Shares of ShockWave Medical (NASDAQ:SWAV) were sinking 14.5% as of 11:43 a.m. EDT on Wednesday. The drop came after Oppenheimer analyst Suraj Kalia downgraded the medical device stock to an underperform rating with a one-year price target 31% lower than ShockWave's closing price on Tuesday.
Wall Street analysts' downgrades (and upgrades) should be taken with a grain of salt. There's a built-in incentive for analysts to focus on the short term rather than the long term.
It's certainly possible that ShockWave's short-term prospects could be dented somewhat in the wake of the coronavirus pandemic. Some less-crucial procedures could be pushed back. But any such delays will only be temporary. No physician or patient will want to postpone procedures using ShockWave's intravascular lithotripsy (IVL) for too long.

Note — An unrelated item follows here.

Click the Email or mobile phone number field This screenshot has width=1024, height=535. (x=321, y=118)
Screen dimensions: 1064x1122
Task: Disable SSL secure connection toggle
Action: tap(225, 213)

And ShockWave's long-term prospects still appear to be very good. IVL is less risky than using balloons or performing surgery to clear plaque buildup in arteries. CEO Doug Godshall even mentioned in the company's Q4 conference call in February that "IVL has surprised us by being used effectively in ways we had not thought possible, and ways that make a huge difference in treating patients."
ShockWave's outlook provided in February projected full-year 2020 revenue between $74 million and $77 million. The midpoint of that range represents year-over-year growth of more than 75%. Investors will want to monitor if the company backtracks any on that guidance in light of the pandemic.
Even healthcare stocks like ShockWave that should be largely insulated from the effects of the pandemic will probably remain very volatile for at least another couple of months. But this could present tremendous buying opportunities for investors who have a long-term perspective and shrug off negative takes from analysts who don't.